Just as weakness, not as nobility, is how our one-sided “goodwill gestures” were perceived in the 90s. For example, in 1993 Germany received a collection stored at the Pulkovo Observatory (a collection of the Gothic library, the so-called Green Set in Dresden), much of the collection of the Hermitage and the Pushkin Museum. And what about the German side? They did not return anything to Russia.

And in 1998, N 64-ФЗ "On cultural values ​​displaced to the USSR as a result of the Second World War and located on the territory of the Russian Federation" was adopted, in which all of them are declared state property and restrictions are imposed on their uncontrolled transfer.

***

So. There are not and cannot be any "favorable conditions" under which Russia will enter into any negotiations on the subject of "the return of cultural property to Germany." And no need to deceive our German friends: they say, if you behave yourself well, then ... No.

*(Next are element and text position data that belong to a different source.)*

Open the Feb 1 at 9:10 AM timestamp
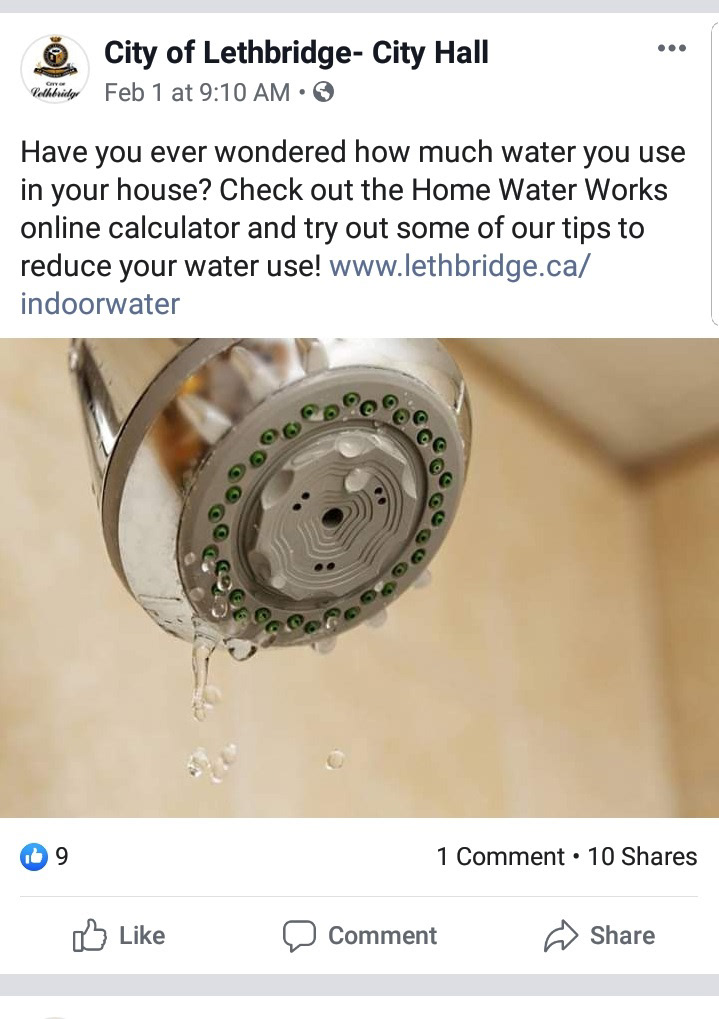 197,92
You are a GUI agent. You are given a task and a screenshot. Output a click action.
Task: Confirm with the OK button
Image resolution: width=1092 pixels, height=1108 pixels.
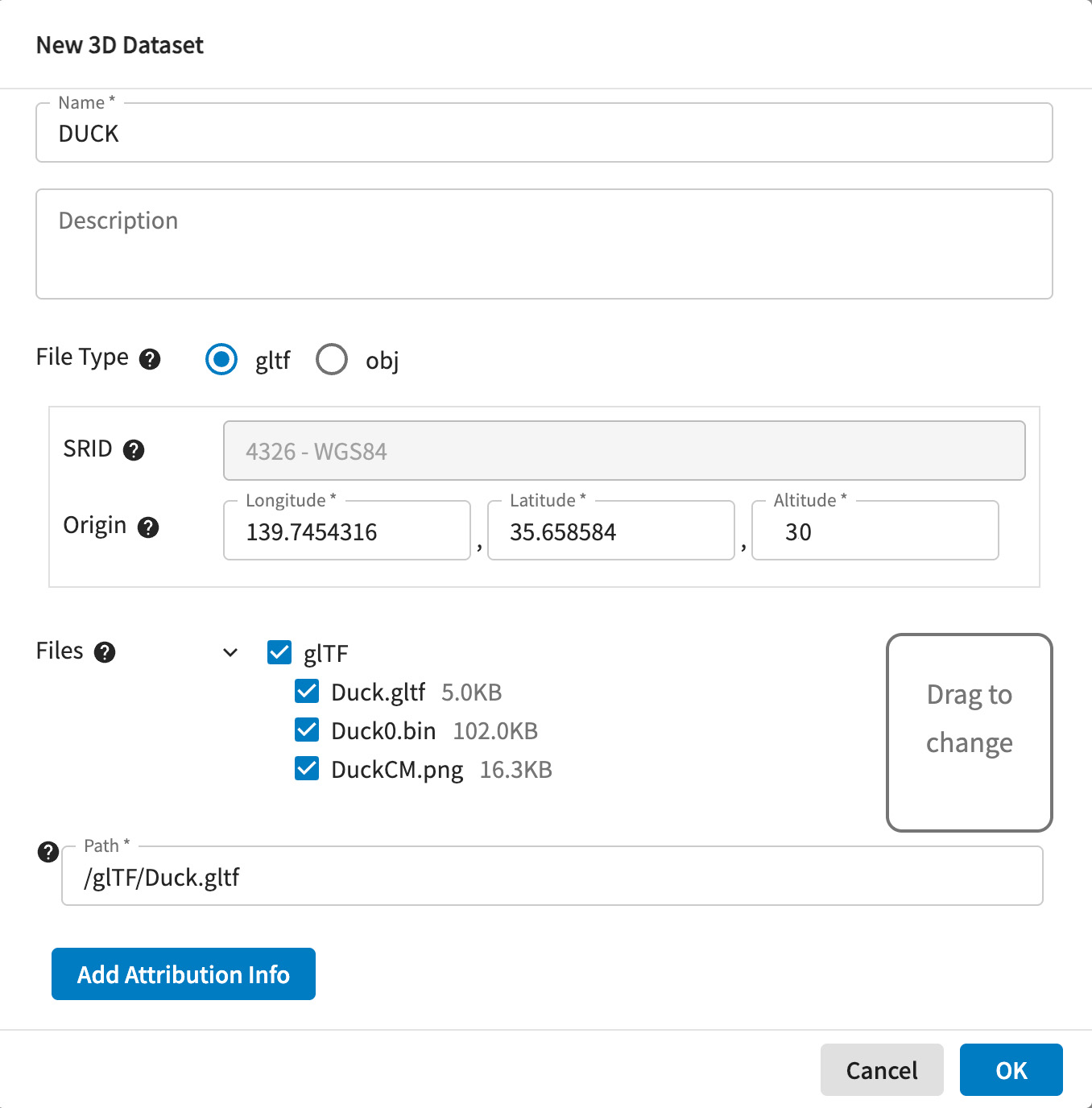point(1011,1069)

Dear German partners, you won’t give us back 27 million lives? So do not ask us about the impossible.

This question for us is simply non-existent, it is also in no way connected with the constructive business and cultural relations that exist today between our countries. By the way, in terms of culture, these relations are completely sincere, open and friendly.

But the past is closed. It happened. No need to return to it.

Opinion

Irina Antonova, President of the State Museum of Fine Arts. A.S. Pushkin:

- In my opinion, there is no need to raise an issue that has long been resolved at the level of the law. Claims are being made today only in relation to our country. To those who make such claims, I say it is time to recall the incredible damage that was caused to our country, including in relation to our cultural monuments, during the Second World War.

Alexey Levykin, Director of the State Historical Museum:

- Legally, the issue of the return of displaced art collections has long been resolved. All the displaced cultural property that is lawfully located on the territory of Russia - and these include collections that were taken after the war from the territory of the defeated Third Reich - will remain in Russia.

The main problem today is the continuation of the study, publication and presentation of these cultural treasures, which is what our museums actually do. Often these works are carried out together with German specialists. By the way, many joint exhibitions devoted to these cultural collections have already taken place. We can recall those such as the "Age of the Merovingians", "Schliemann's Gold", "Bronze Age". The State Historical Museum took part in the preparation of a number of them.